Tarefa proposta a: Reproduza na íntegra, sem nenhuma alteração, o trecho sobre Arquimedes Puccio e a ditadura argentina.

Trecho de origem:
--------

Nos últimos tempos, instalou-se a ideia de que o horror da ditadura argentina (1976-83) começou no dia do golpe militar contra Isabel Perón, opondo Estado e guerrilha. Mas há um período anterior bastante nebuloso, em que forças como a Triple A (esquadrão da morte criado na gestão Perón) atuaram e cujas práticas de torturas e desaparições foram continuadas no regime dos militares.

Arquimedes Puccio foi uma peça dessa monstruosa engrenagem. Quando o país se redemocratizou, em 1983, ficou sem uso, e teve de ser aposentado.

O filme mostra que, mais do que necessidade financeira, Puccio sentia-se mal por não mais pertencer a uma espécie de "clube oficial de salvadores da pátria", que era como se enxergavam, de modo geral, os repressores. Arquimedes vai às reuniões de militares veteranos, mas já não se encaixa. E, ao escolher como vítimas pessoas conhecidas de seu círculo, deixava mostrar a angústia que sentia por não ter mais o status que o posicionava bem na sociedade de Buenos Aires.

--------

Tarefa proposta b: Transcreva da listagem, sem mudar nada, o intervalo que vai da linha que contém "You are a computer-use agent. Image resolution: width=1102" até a linha que contém "Action: (x=813, y=235)", com as duas incluídas.

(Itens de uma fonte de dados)
--------

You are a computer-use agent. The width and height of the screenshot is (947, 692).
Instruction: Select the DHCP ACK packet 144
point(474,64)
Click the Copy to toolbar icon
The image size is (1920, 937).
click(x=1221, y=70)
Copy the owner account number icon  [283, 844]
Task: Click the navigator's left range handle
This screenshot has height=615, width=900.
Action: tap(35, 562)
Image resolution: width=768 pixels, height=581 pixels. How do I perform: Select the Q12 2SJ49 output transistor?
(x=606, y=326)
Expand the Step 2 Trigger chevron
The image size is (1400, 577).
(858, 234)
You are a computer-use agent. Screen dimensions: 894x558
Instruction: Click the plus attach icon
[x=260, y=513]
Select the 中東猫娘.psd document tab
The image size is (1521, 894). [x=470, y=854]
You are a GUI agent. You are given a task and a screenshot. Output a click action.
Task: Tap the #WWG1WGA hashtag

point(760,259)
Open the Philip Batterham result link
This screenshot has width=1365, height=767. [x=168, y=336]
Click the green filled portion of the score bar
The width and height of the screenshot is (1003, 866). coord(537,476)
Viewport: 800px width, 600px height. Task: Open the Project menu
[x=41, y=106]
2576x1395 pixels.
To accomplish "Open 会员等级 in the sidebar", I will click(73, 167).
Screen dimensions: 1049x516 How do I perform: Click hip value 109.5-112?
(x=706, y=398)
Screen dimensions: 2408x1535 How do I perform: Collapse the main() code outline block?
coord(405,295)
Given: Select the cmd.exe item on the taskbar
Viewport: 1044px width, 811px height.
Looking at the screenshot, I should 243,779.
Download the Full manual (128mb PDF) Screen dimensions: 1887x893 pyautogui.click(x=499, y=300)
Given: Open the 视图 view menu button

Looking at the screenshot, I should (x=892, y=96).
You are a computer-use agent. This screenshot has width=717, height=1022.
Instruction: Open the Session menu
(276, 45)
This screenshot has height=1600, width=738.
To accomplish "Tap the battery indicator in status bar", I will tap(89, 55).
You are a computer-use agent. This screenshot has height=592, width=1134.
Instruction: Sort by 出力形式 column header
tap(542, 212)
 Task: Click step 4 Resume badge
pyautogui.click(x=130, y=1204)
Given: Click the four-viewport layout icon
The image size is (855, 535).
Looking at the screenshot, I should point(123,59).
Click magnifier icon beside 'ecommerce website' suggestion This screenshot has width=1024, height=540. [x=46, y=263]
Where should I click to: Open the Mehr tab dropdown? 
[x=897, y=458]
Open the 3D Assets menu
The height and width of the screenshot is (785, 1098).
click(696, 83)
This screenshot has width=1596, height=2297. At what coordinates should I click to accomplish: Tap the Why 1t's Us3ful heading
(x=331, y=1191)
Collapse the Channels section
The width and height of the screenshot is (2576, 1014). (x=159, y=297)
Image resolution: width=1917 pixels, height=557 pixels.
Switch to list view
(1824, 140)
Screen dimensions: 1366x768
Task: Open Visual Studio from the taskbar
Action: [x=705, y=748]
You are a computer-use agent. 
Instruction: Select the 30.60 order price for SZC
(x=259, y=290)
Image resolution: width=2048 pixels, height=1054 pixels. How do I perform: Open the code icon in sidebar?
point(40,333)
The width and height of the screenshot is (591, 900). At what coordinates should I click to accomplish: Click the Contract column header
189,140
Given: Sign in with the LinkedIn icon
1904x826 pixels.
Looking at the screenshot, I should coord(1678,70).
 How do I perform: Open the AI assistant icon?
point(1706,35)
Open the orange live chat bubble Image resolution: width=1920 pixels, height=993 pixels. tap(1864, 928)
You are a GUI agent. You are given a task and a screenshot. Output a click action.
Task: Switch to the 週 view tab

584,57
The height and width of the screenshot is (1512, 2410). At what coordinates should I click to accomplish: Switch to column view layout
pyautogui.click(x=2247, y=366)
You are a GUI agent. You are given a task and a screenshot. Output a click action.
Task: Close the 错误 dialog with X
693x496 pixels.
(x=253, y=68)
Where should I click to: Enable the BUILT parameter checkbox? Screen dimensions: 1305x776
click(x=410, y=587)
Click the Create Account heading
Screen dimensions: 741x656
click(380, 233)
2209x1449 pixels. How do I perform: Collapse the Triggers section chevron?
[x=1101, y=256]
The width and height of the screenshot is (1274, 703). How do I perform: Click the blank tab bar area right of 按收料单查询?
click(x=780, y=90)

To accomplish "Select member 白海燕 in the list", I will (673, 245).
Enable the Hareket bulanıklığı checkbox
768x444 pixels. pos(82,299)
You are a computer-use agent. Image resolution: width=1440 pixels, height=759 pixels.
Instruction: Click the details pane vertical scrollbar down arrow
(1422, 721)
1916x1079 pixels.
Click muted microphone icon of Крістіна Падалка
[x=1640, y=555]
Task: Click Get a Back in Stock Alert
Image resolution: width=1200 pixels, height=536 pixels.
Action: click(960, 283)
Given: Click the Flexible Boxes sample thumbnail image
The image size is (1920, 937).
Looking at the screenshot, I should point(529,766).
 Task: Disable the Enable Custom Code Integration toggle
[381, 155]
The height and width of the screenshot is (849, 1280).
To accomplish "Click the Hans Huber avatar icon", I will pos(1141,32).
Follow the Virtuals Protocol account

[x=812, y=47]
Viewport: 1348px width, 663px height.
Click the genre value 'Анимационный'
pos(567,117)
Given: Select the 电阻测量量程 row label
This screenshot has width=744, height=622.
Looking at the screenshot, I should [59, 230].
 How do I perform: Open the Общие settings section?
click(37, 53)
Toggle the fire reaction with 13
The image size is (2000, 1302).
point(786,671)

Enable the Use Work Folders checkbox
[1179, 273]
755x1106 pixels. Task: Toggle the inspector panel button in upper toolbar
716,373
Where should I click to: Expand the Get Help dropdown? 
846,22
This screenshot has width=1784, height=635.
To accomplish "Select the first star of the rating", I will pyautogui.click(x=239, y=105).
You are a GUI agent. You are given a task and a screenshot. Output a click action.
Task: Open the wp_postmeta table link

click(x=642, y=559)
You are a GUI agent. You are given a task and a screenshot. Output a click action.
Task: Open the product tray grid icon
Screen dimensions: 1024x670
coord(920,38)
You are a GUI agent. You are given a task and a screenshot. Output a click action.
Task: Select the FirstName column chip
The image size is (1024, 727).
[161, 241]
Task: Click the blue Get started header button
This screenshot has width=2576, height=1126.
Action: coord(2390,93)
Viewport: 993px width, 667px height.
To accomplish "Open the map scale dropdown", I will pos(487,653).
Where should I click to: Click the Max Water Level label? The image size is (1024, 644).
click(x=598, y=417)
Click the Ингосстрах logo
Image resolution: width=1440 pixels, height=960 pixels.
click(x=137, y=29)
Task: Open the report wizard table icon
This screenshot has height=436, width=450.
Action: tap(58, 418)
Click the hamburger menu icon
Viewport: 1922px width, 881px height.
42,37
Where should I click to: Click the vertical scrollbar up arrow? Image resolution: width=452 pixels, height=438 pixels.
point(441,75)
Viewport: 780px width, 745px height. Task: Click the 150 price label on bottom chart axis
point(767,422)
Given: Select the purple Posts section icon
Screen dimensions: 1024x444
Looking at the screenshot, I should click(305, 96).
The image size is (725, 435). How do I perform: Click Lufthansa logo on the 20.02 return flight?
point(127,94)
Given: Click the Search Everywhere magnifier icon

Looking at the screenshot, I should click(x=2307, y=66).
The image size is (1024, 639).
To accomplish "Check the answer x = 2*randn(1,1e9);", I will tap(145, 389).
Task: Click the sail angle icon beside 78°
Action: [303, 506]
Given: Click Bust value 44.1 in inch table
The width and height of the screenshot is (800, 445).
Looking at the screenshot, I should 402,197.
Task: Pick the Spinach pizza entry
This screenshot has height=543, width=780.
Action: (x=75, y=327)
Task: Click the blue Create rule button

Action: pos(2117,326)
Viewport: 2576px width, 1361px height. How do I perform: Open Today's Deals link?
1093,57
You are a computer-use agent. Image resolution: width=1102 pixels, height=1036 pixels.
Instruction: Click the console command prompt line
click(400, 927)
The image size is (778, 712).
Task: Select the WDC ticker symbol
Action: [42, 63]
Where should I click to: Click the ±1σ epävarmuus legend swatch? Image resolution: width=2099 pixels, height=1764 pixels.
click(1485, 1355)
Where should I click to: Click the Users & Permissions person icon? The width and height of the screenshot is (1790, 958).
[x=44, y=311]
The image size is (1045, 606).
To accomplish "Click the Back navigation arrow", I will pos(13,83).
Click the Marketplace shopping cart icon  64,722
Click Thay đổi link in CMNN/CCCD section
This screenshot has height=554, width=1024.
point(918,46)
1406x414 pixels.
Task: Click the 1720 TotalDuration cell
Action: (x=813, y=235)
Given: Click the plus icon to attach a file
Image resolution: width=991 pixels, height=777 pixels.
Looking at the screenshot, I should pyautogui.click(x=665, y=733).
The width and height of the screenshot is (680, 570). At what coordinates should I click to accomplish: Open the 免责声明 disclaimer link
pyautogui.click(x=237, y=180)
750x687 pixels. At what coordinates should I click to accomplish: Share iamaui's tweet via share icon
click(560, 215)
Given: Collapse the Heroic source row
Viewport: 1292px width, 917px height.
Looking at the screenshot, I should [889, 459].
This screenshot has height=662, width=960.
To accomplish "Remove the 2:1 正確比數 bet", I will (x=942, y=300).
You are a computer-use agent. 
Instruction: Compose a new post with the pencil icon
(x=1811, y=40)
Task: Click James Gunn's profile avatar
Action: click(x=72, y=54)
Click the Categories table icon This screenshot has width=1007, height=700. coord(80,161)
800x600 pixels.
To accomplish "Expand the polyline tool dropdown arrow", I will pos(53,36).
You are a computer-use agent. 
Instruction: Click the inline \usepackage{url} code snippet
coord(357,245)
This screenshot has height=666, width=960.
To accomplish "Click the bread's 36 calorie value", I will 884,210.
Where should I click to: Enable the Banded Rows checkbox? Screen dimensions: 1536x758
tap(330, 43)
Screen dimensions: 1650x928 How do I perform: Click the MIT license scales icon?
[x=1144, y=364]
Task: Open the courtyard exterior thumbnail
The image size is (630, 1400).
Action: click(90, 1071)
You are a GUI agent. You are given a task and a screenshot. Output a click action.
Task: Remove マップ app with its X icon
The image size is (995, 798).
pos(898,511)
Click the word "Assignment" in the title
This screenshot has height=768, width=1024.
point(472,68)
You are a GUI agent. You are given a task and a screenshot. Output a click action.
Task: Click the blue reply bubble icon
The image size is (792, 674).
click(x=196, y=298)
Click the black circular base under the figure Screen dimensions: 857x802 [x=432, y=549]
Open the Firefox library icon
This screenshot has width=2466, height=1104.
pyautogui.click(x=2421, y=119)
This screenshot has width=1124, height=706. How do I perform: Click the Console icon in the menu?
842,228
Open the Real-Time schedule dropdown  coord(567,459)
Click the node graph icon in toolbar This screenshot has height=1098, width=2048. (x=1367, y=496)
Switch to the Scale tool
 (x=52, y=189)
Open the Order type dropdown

--------

Resposta esperada a:
Nos últimos tempos, instalou-se a ideia de que o horror da ditadura argentina (1976-83) começou no dia do golpe militar contra Isabel Perón, opondo Estado e guerrilha. Mas há um período anterior bastante nebuloso, em que forças como a Triple A (esquadrão da morte criado na gestão Perón) atuaram e cujas práticas de torturas e desaparições foram continuadas no regime dos militares.

Arquimedes Puccio foi uma peça dessa monstruosa engrenagem. Quando o país se redemocratizou, em 1983, ficou sem uso, e teve de ser aposentado.

O filme mostra que, mais do que necessidade financeira, Puccio sentia-se mal por não mais pertencer a uma espécie de "clube oficial de salvadores da pátria", que era como se enxergavam, de modo geral, os repressores. Arquimedes vai às reuniões de militares veteranos, mas já não se encaixa. E, ao escolher como vítimas pessoas conhecidas de seu círculo, deixava mostrar a angústia que sentia por não ter mais o status que o posicionava bem na sociedade de Buenos Aires.

Resposta esperada b:
You are a computer-use agent. Image resolution: width=1102 pixels, height=1036 pixels.
Instruction: Click the console command prompt line
click(400, 927)
The image size is (778, 712).
Task: Select the WDC ticker symbol
Action: [42, 63]
Where should I click to: Click the ±1σ epävarmuus legend swatch? Image resolution: width=2099 pixels, height=1764 pixels.
click(1485, 1355)
Where should I click to: Click the Users & Permissions person icon? The width and height of the screenshot is (1790, 958).
[x=44, y=311]
The image size is (1045, 606).
To accomplish "Click the Back navigation arrow", I will pos(13,83).
Click the Marketplace shopping cart icon  64,722
Click Thay đổi link in CMNN/CCCD section
This screenshot has height=554, width=1024.
point(918,46)
1406x414 pixels.
Task: Click the 1720 TotalDuration cell
Action: (x=813, y=235)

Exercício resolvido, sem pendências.